**Aim of the task:** Every line below that holds the word "screenshot" must be listed.

**Exercise materials:**
+++++
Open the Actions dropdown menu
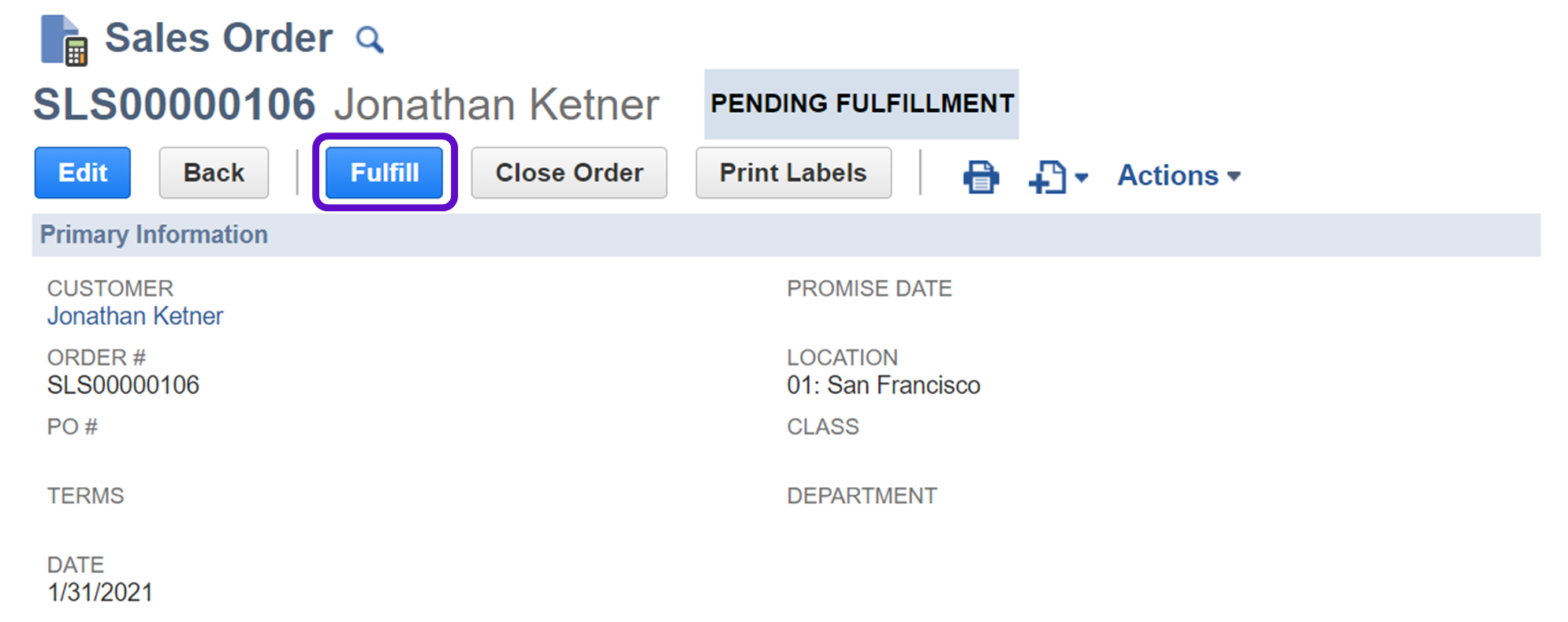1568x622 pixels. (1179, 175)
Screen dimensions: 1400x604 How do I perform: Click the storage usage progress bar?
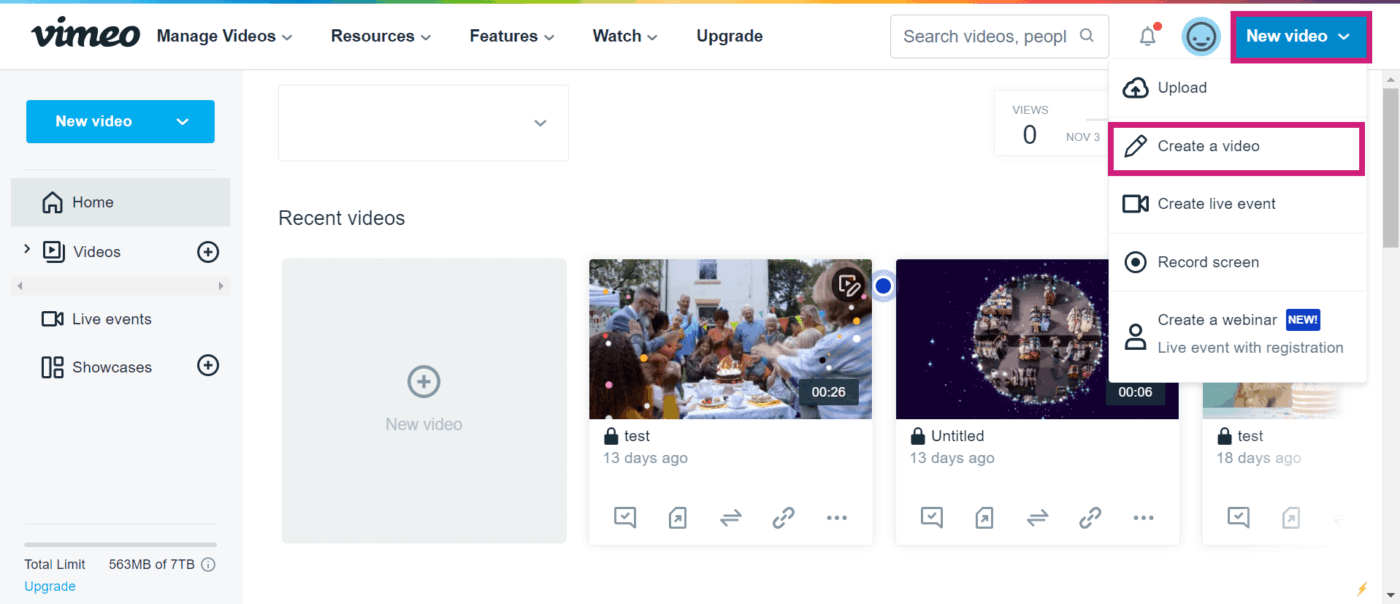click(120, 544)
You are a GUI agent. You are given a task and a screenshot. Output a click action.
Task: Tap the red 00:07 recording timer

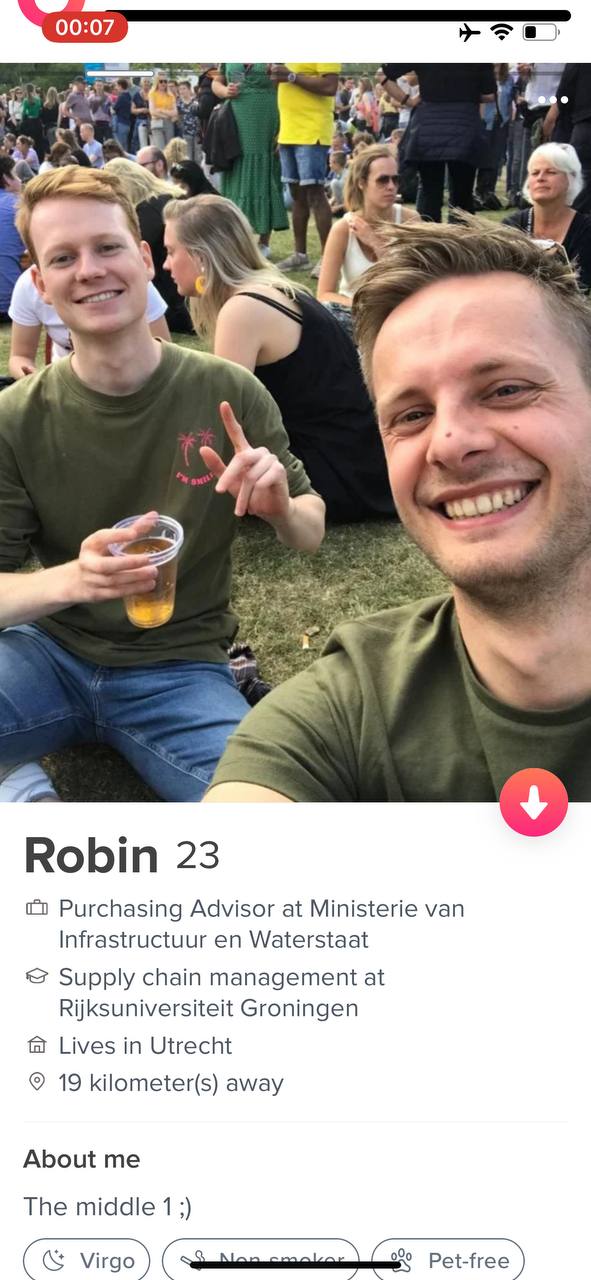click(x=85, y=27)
+++++
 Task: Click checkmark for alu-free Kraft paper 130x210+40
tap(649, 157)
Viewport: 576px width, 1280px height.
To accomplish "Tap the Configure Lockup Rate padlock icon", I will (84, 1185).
+++++
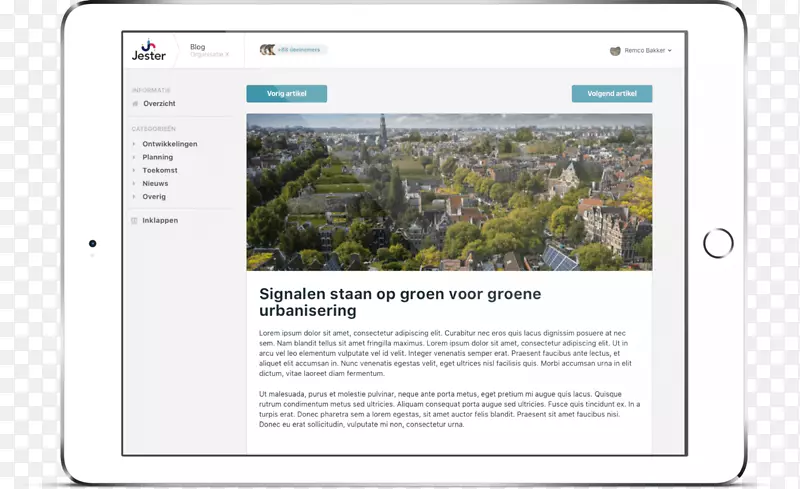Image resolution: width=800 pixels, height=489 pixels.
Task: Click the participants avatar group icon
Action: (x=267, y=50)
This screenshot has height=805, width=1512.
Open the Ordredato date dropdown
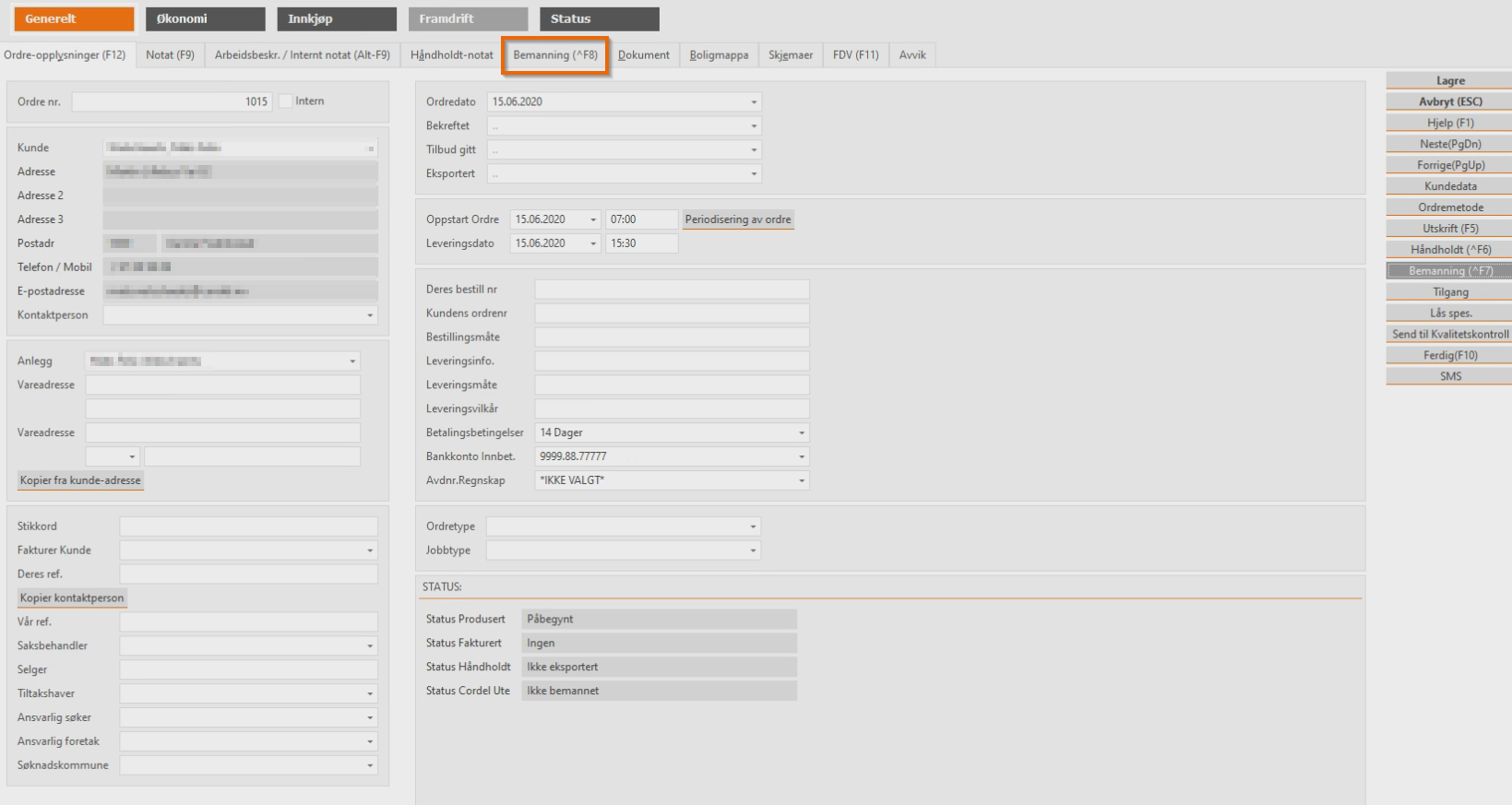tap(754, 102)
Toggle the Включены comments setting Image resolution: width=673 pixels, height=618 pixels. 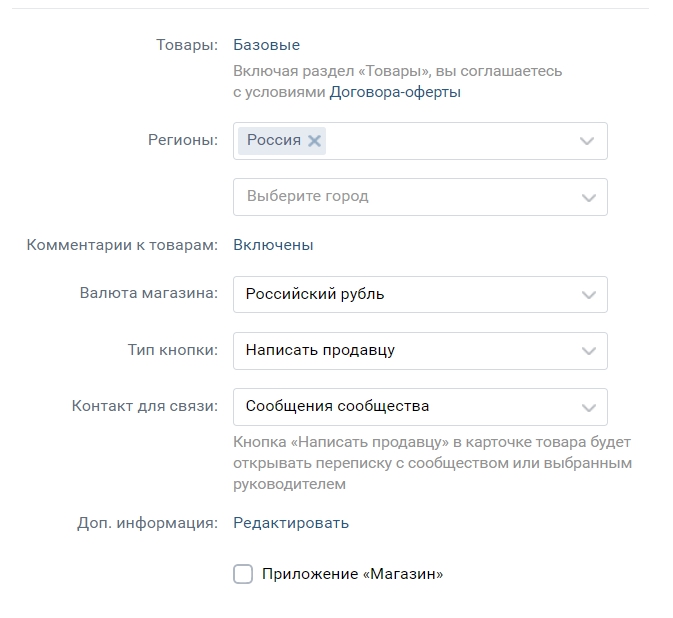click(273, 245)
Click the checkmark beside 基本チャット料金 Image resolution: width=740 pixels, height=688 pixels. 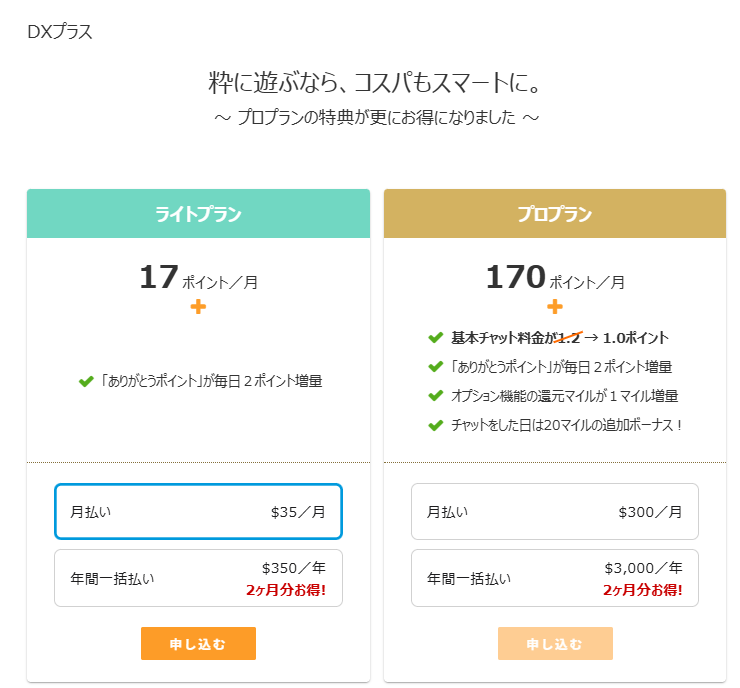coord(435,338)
+++++
**Result of the exercise:**
You are a GUI agent. You are given a task and a screenshot. Output a click action.
This screenshot has height=805, width=1512.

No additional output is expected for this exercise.